Journal Journal: War commentary

Ok, so my comments on the whole War - Sites Being Hacked thread weren't as cogent as i'd like them to have been.

Perhaps i've been sitting in front of this thing for too many hours in a row.

Here's my basic point, if anyone ever reads this: we, as a species, need to learn to take care of each other. Not by subjugating anyone, or killing them because somebody's great-great-grandfather did something mean to somebody else, or because they pray a different way. If we can't master this, then we'll never get off this rock, and if we can't do that we're going to head into the next big coal seam with all of our dinosaur friends one day.

War is bad. I have more faith in our military to keep it as short and as non-bloody as possible, thanks to technology and compassion.

We need to remember we're here to live with each other, and not necessarily to die because of each other.

User Journal

Journal Journal: State of Radio

Clear Channel Communications, where "More music and less talk" actually translates to "more music than talk radio, and less talk than a teenager with a cellular telephone".

Radio is fast becoming irrelevant. Ten years, tops, before we cede that part the spectrum to people who want to control their toasters from 4 miles away.

User Journal

Journal Journal: Interstitial Sunshine

Snow this morning, snow tomorrow, sunny and perfectly clear and blue out there now.

Ahh, Winter.

Perhaps this writing will be protected until i've turned into daisy-chow, and my children, and their children, then 1000 years beyond that. Might become the inspiration for a Disney movie.

Today's loss in the Supreme Court regarding the state of copyright isn't really surprising, considering how bereft of creativity most large corporations in the media world truly are. Just as Coca-Cola sells sweet fizzy water to us, by marketing our nostalgia for it, Disney has their entire empire built upon the idea that one can containerize air, brand it, and make a fortune convincing people that their air is better because it has an Elton John soundtrack.

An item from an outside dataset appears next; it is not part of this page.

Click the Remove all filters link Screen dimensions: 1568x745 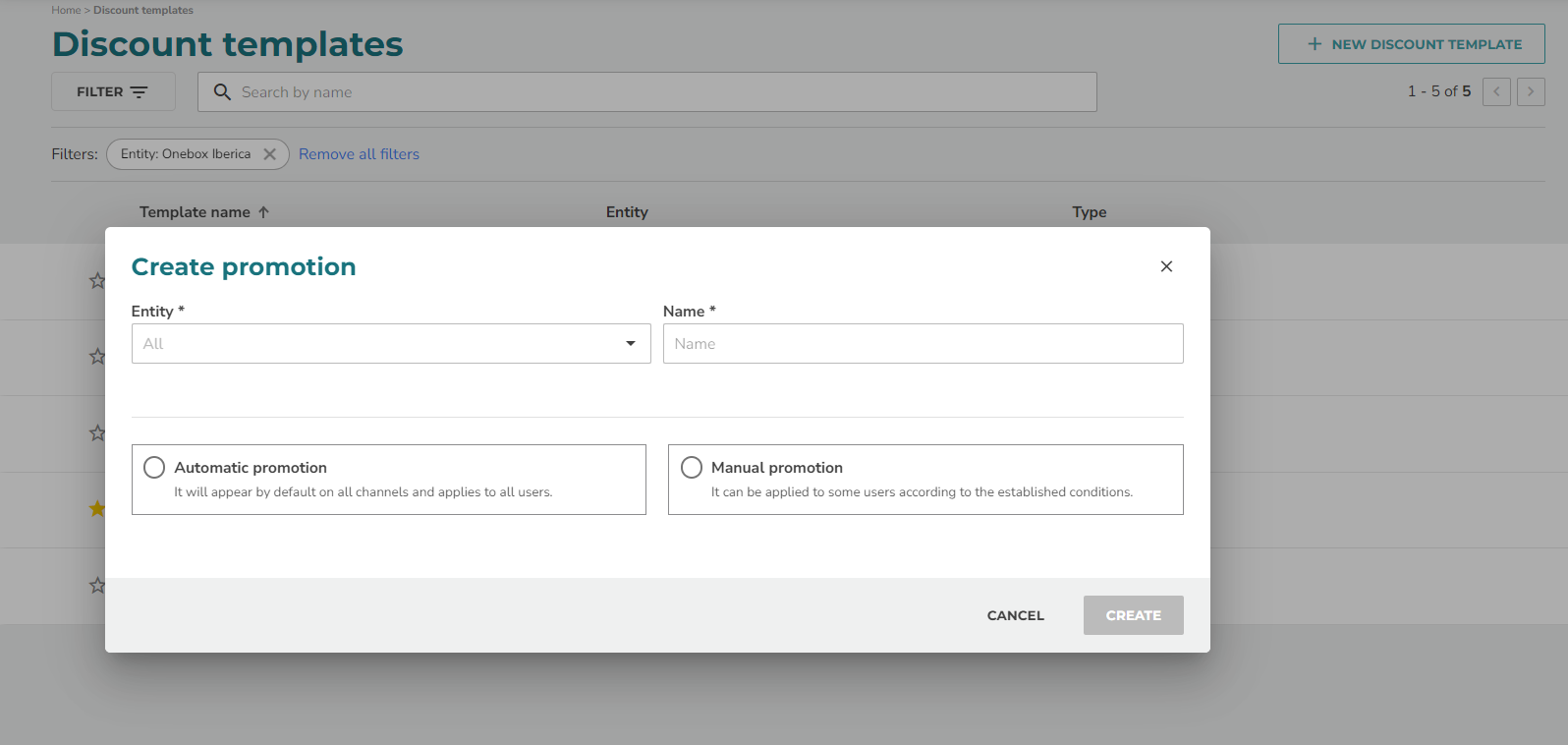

The world is filled with better stories, and the potential for more. If they stop making a profit from us, perhaps they'll go away to enjoy their huge pile of gold.

The Supreme Court isn't the place for the battle, anyway. Congress has the responsibility to represent those who vote (people vote, not corporations - they can only buy and influence), and by setting such an extreme length of copyright they are serving us poorly. Let them know, or accept this and let the Disneys of the world win.

User Journal

Journal Journal: Monday

Mondays always seem to feel un-optimized, somehow.

Unfortunately one cannot run DayWarrior 2.1 during lunch and clean things up.

User Journal

Journal Journal: Pingo

Hi, world. Yet another place to scrawl one's musings on the Weally Wide Web.

Well, i'll try to make it interesting, when there's time to write much at all.